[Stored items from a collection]
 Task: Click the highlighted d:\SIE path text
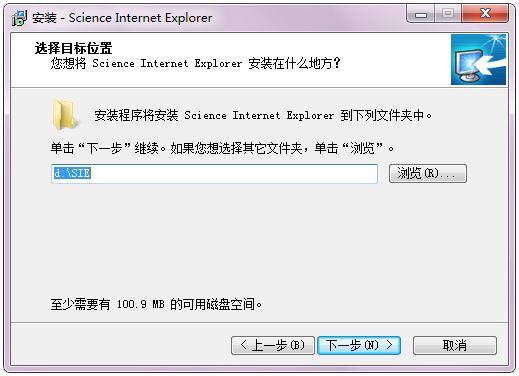tap(72, 173)

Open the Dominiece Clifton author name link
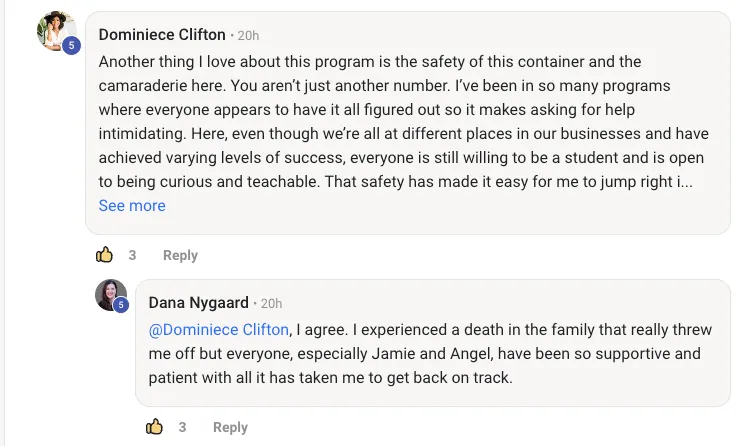click(162, 35)
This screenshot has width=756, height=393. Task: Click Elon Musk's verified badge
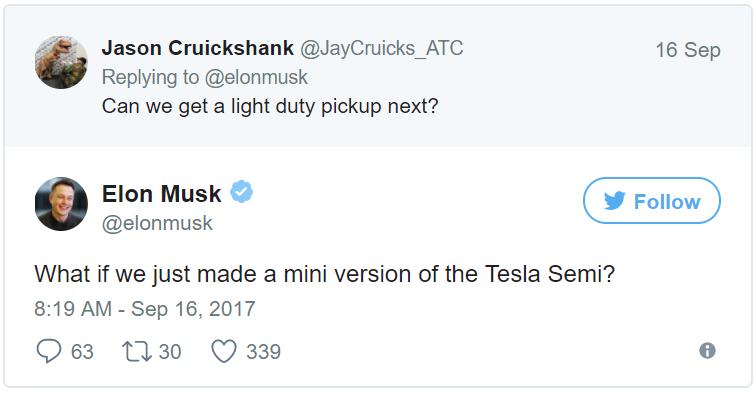click(x=241, y=191)

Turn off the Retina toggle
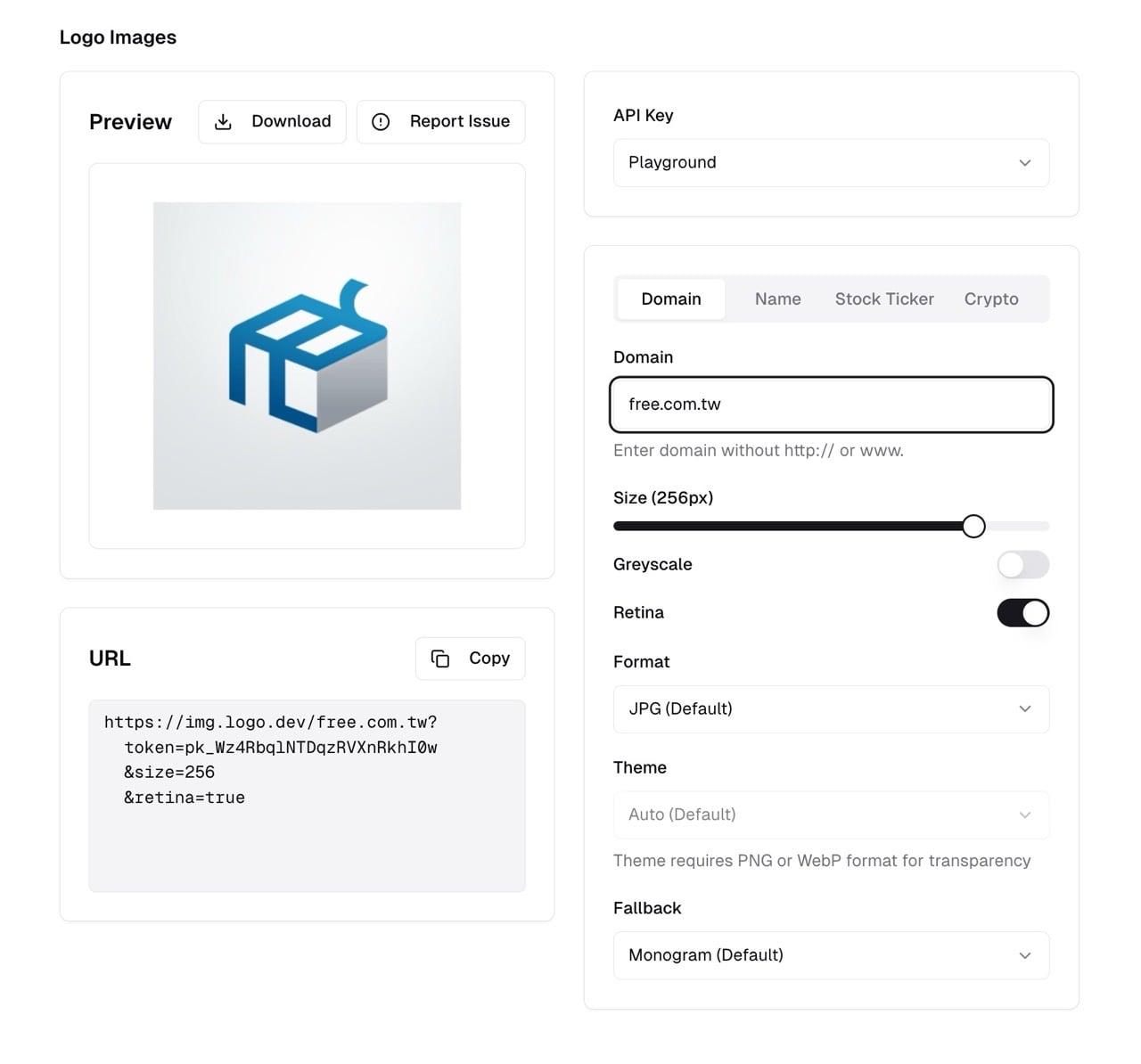[1022, 613]
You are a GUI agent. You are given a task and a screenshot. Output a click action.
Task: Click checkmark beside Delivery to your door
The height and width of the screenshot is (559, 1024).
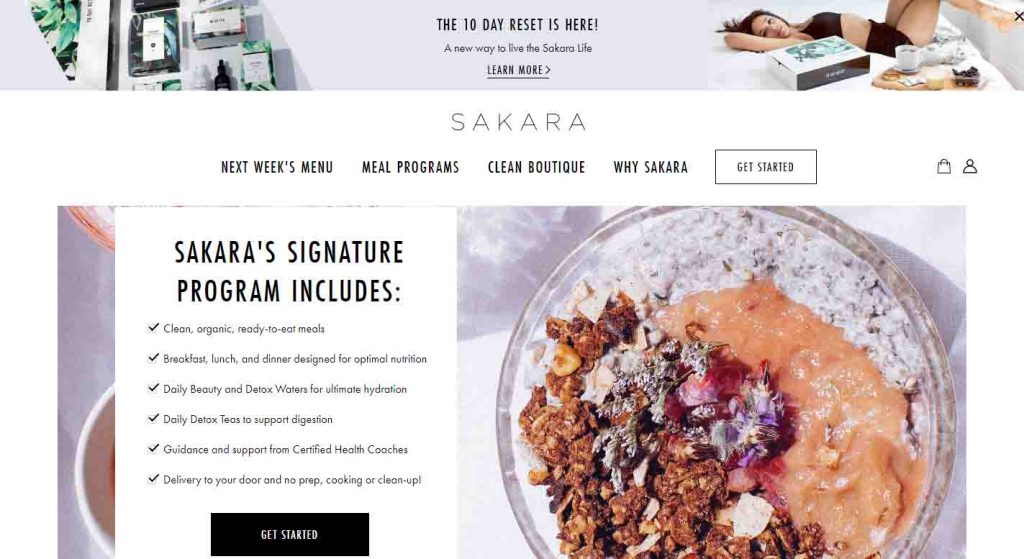(153, 478)
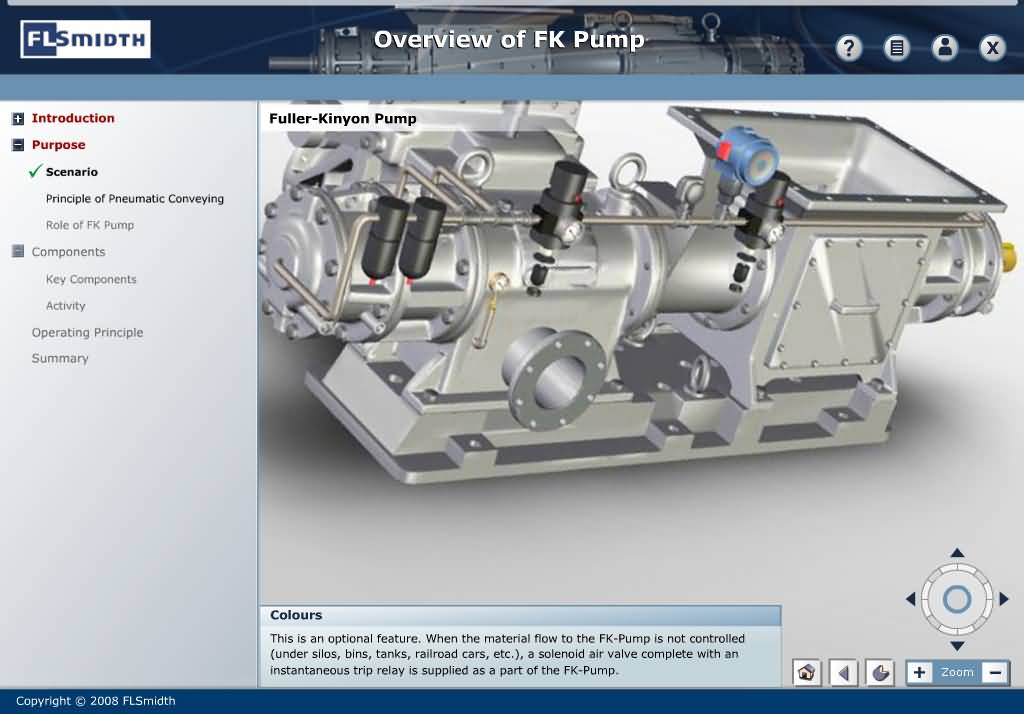The width and height of the screenshot is (1024, 714).
Task: Select the Scenario topic
Action: (x=71, y=172)
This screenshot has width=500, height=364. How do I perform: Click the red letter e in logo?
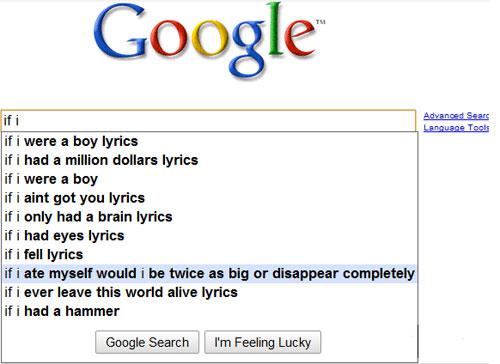[x=301, y=39]
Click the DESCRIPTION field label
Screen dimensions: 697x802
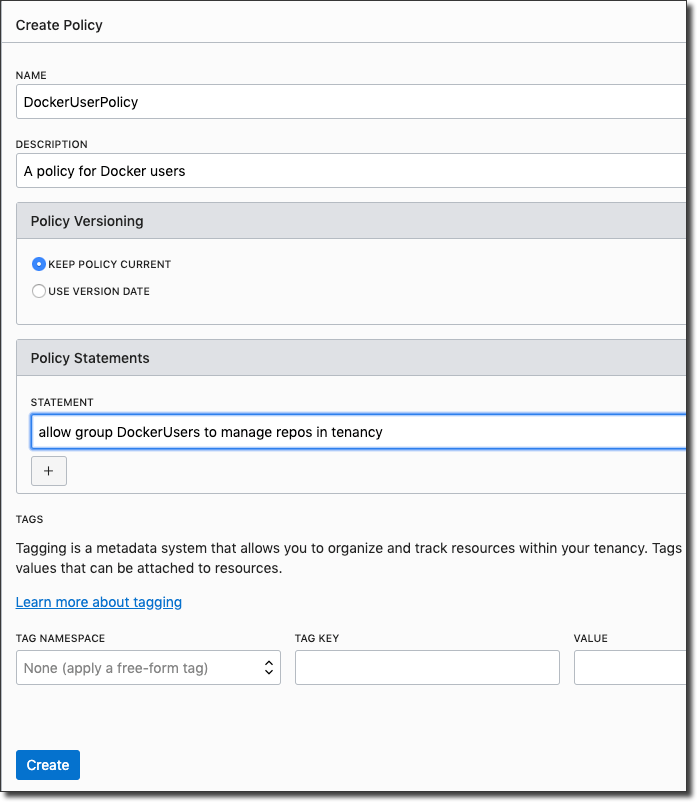(52, 144)
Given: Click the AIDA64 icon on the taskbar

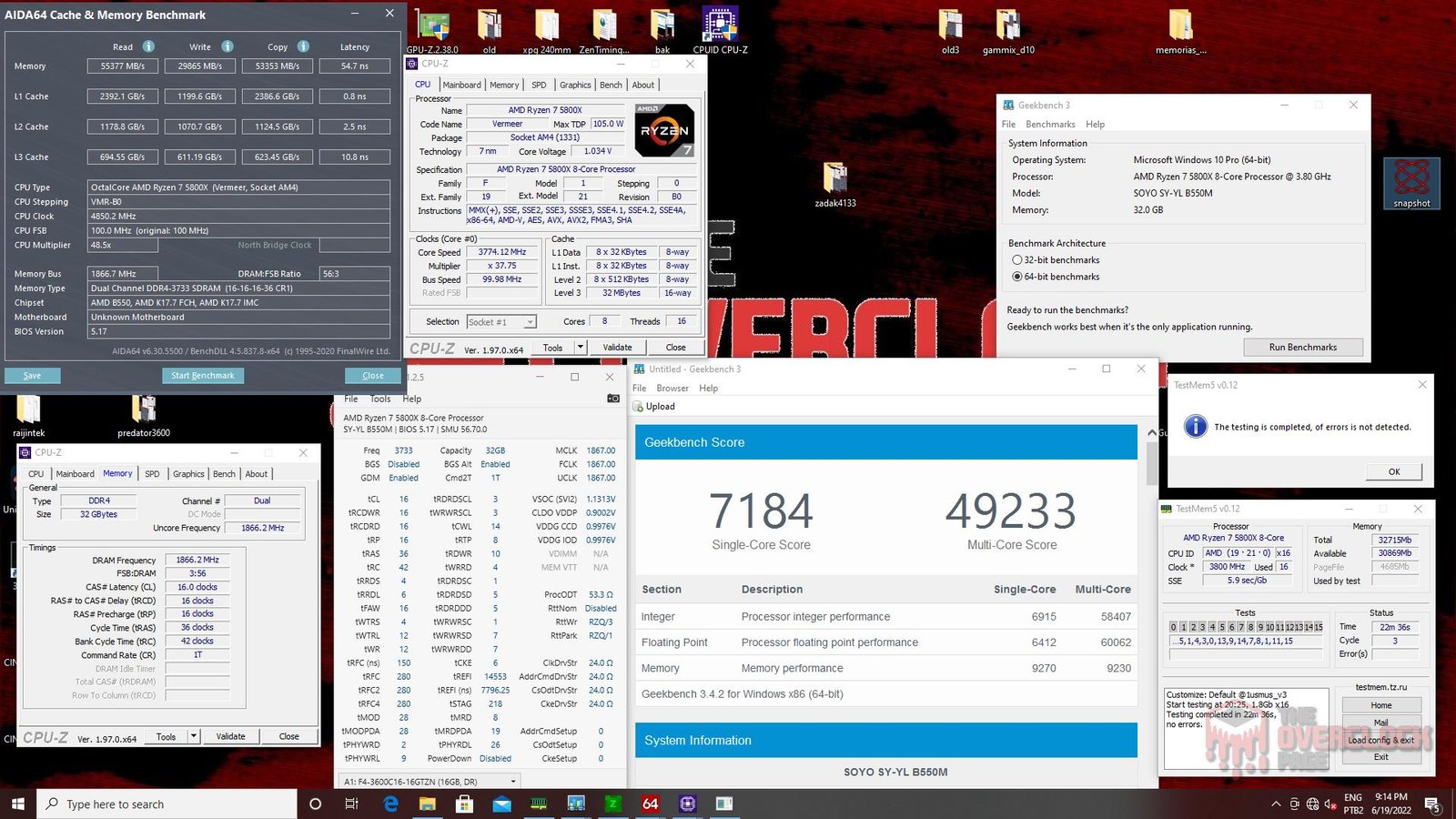Looking at the screenshot, I should 650,804.
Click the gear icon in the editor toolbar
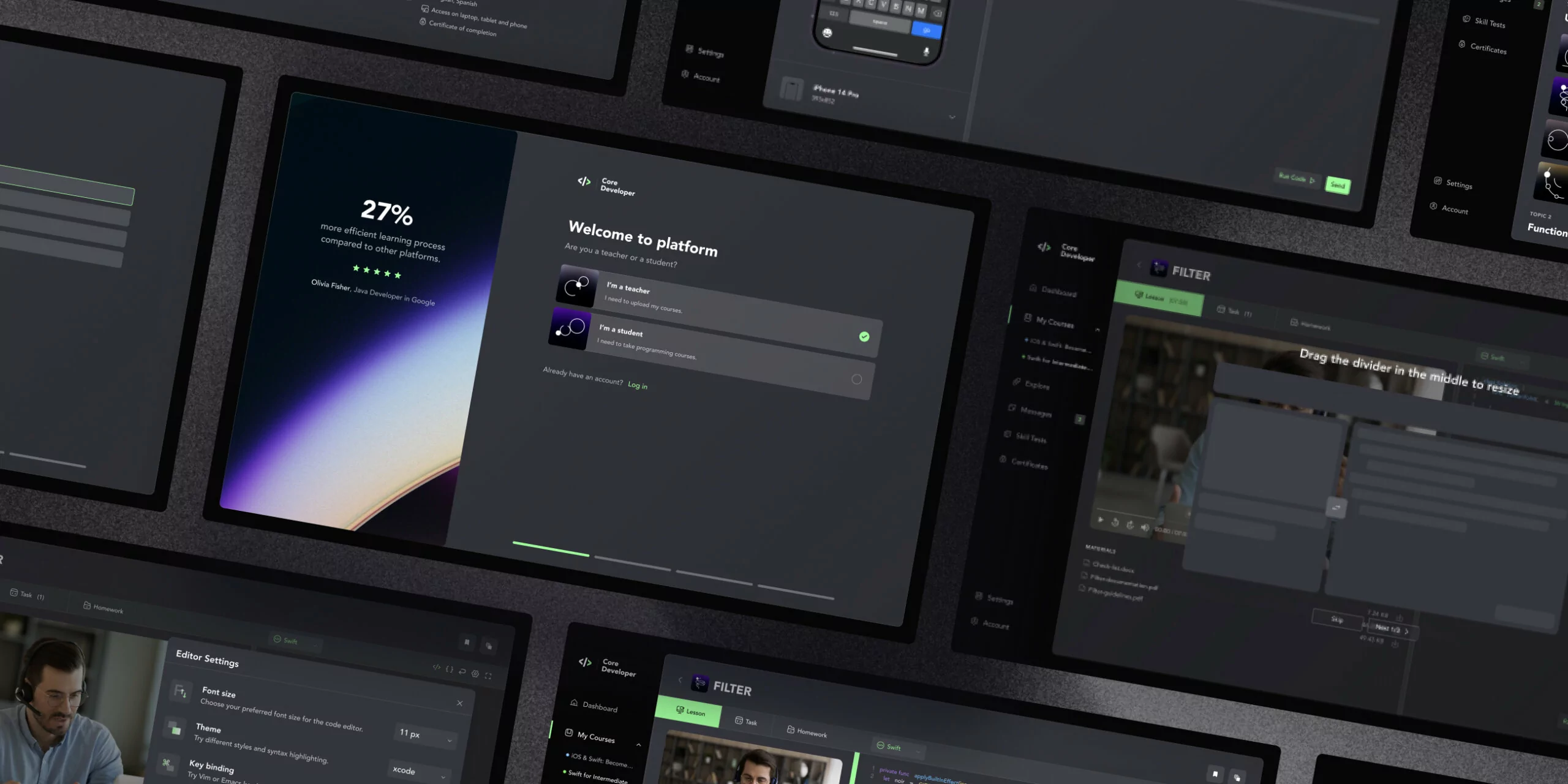Screen dimensions: 1568x784 pos(475,673)
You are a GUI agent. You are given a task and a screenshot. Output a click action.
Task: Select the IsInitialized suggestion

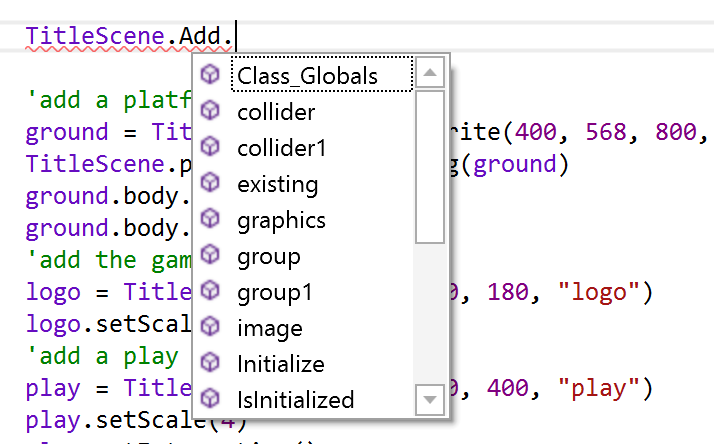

◆ What to produce ◆
Rewrite all the rows above, substituting "screen agent" for every occurrence of "GUI agent" and keeping everything else unchanged. Leave the pictures out of your output.

◆ Result for this task ◆
 Task: Click the highlighted d:\SIE path text
tap(72, 173)

Open the Dominiece Clifton author name link
click(162, 35)
This screenshot has width=756, height=393. Task: Click Elon Musk's verified badge
click(x=241, y=191)

Turn off the Retina toggle
[1022, 613]
You are a screen agent. You are given a task and a screenshot. Output a click action.
Task: Click checkmark beside Delivery to your door
The height and width of the screenshot is (559, 1024).
(153, 478)
The width and height of the screenshot is (1024, 714).
Task: Select the Scenario topic
Action: (x=71, y=172)
This screenshot has width=500, height=364. How do I perform: Click the red letter e in logo?
[x=301, y=39]
Click the DESCRIPTION field label
Screen dimensions: 697x802
(52, 144)
Given: Click the AIDA64 icon on the taskbar

Looking at the screenshot, I should 650,804.
Click the gear icon in the editor toolbar
Screen dimensions: 1568x784 pos(475,673)
You are a screen agent. You are given a task and a screenshot. Output a click action.
Task: Select the IsInitialized suggestion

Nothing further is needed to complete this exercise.